Ever since getting back from Russia, I can’t seem to get enough soup. I’ve been daydreaming about it: creamy sweet potato bisques, homemade chicken noodle spiked with chili oil, my mom’s El Cid chili with cornbread (for Sunday afternoon football watching), tangy tomato soup thickened with bread, and hearty bowls of Portuguese-style kale and linguica soup. I’ll take them all. Thankfully, soup is an easy, healthy way to feed yourself, so I can do more than daydream – I can make soup as often as I please. I find that making soup is the most intrinsic, relaxing form of cooking. There’s a rhythm to it, the chopping of onions and garlic, the sauteeing, more chopping, more sauteeing, adding spices, broth, root vegetables, stirring, simmering, smelling, stirring. When people ask me how they can start to learn to cook, I always recommend starting with soup. It’s wonderfully forgiving, and it’s hard to make a bad one. This soup – an Ecuadorian chicken and rice stew spiced with achiote, smoked paprika, and cumin – is no exception.
I really enjoyed making this last Sunday. Trevor had tickets to the Pats game with his coworkers, so I had a long, chilly afternoon to myself. I went running, caught up on reading, swung by the grocery store, and made this stew, all without feeling rushed or stressed. After four frenetic months moving, traveling, and adjusting to a different pace of life, the fact that I’ll get to spend the entire month of November at home, cozying up with Trevor feels like an early Christmas present. Last Sunday afternoon was the first time in months that I really felt slowed-down, and filling my house up with the rich, spicy smell of this soup just cemented that feeling.

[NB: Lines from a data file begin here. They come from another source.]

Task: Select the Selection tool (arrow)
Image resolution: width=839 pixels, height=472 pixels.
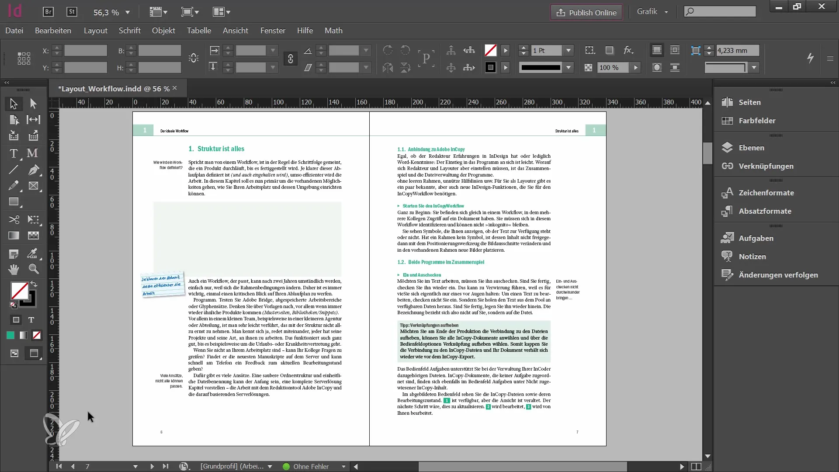Action: [13, 103]
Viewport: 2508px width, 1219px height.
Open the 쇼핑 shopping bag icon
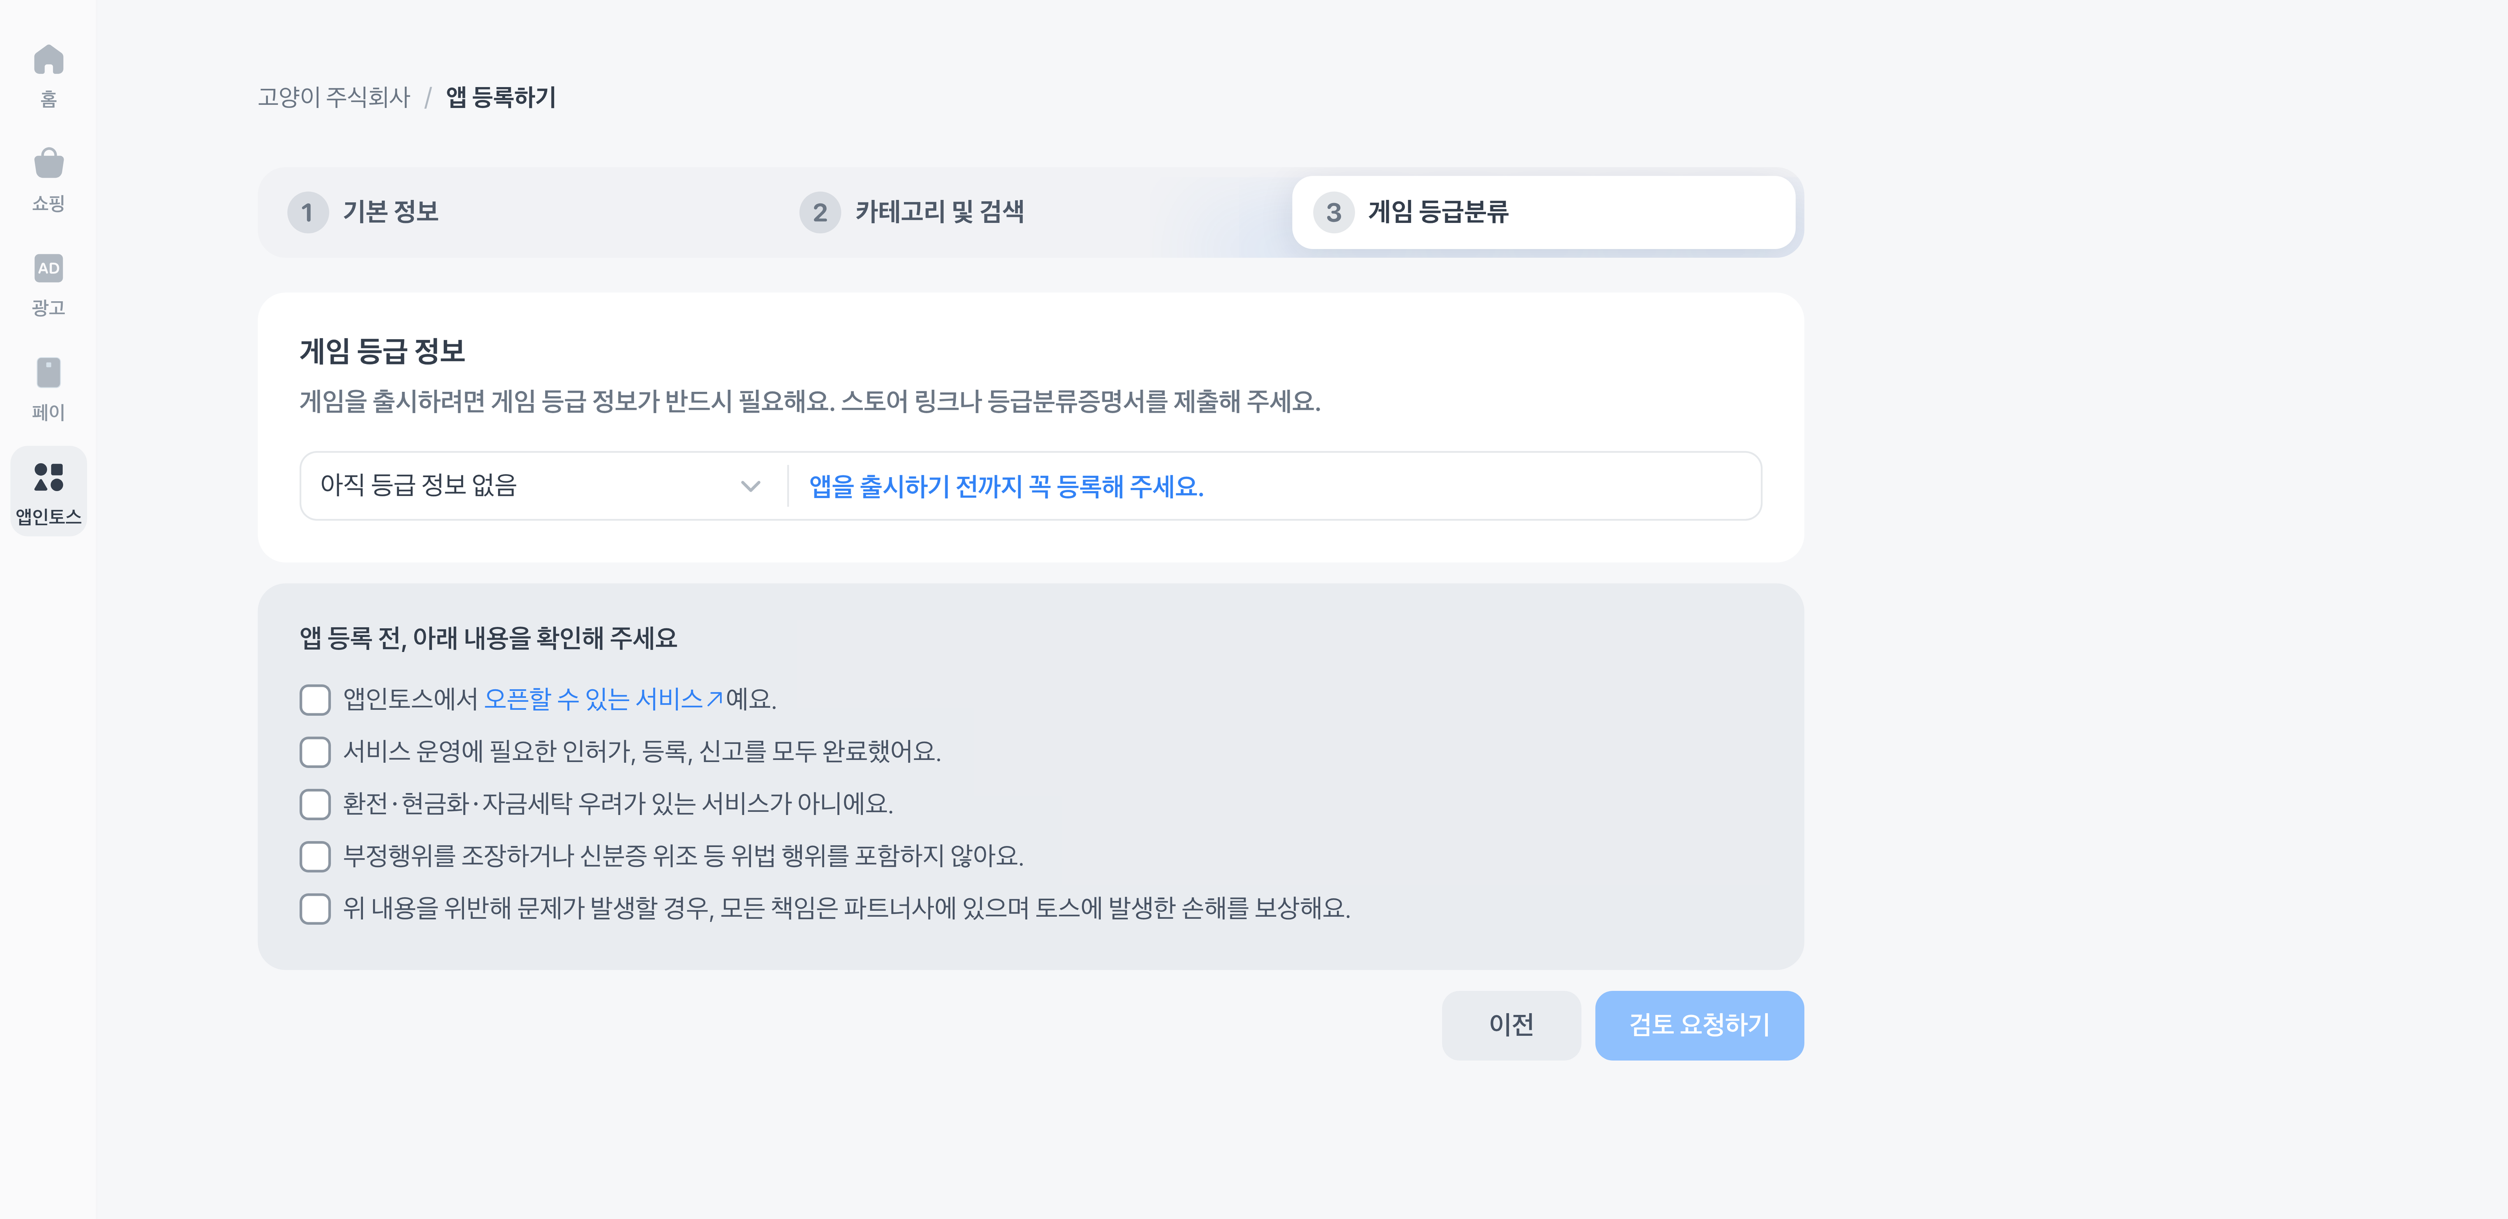[49, 165]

As far as taste goes, this stew is a winner. It’s quite hearty, made thick and creamy by the addition of rice and potatoes, and just a bit spicy from a combination of smoked Spanish paprika, achiote paste, and a dash of hot sauce. The recipe, which comes from Jose Garces’ The Latin Road Home (I reviewed it here last year, if you’re interested – it’s a great cookbook), said it serves four, but I think this recipe makes a huge batch, at least 8 filling servings. Which means, not only is it delicious, but also economical for feeding a family. Give this one a try this fall, I think you’ll like it.
Ecuadorian Chicken and Rice Stew
Recipe adapted slightly from The Latin Road Home. Serves 8-10.
- 3 lb. bone-in, skin-on chicken thighs
- sea salt and freshly ground black pepper
- 2 TBS olive oil
- 1 yellow onion, finely chopped
- 1 red bell pepper, stem and seeds removed, diced
- 6 cloves garlic, finely minced
- 2 TBS whole cumin seeds
- 2 TBS achiote paste (I used a Latin spice mix with achiote in it that I found at Wholefoods)
- 1 tsp Spanish smoked hot paprika
- 2 TBS tomato paste
- 6 c. chicken stock
- 2 fresh bay leaves
- 1 1/2 lb. fresh tomatoes, preferably plum, cored and cubed
- 1 c. long-grain white rice
- 2 lb russet potatoes, peeled and diced
- 3 carrots, peeled and diced
- 1 lb. frozen peas
- 1/2 tsp dried oregano
- 1/4 c. minced fresh flat-leaf parsley
- 1/4 c. minced fresh cilantro
- hot sauce to taste
- Season the chicken thighs with salt and pepper. Heat the olive oil in a large, heavy-bottomed pot over medium heat, and sear the chicken pieces in batches. Cook thighs until skin is crispy and golden brown on both sides, flipping over once, about 4 minutes per side. Transfer the chicken to a plate.
- Lower the heat to medium, and add the onion and red pepper to the pot. Cook until softened and translucent, about 10 minutes. Add the garlic, cumin seeds, achiote paste, and paprika to the pot and cook, stirring, until spices are toasted and fragrant, about 2 minutes. Add the tomato paste, then return the chicken pieces to the pot. Add the chicken stock and bay leaves and bring to a boil. Stir in the tomatoes and cook for about 5 minutes. Add the rice, potatoes, and carrots, return soup to a simmer, then cover, and cook until chicken is falling off the bone and rice is fully cooked, about 40 minutes.
- Uncover the soup and stir in the peas, oregano, parsley, and cilantro. Let peas heat through, then season to taste and serve with hot sauce.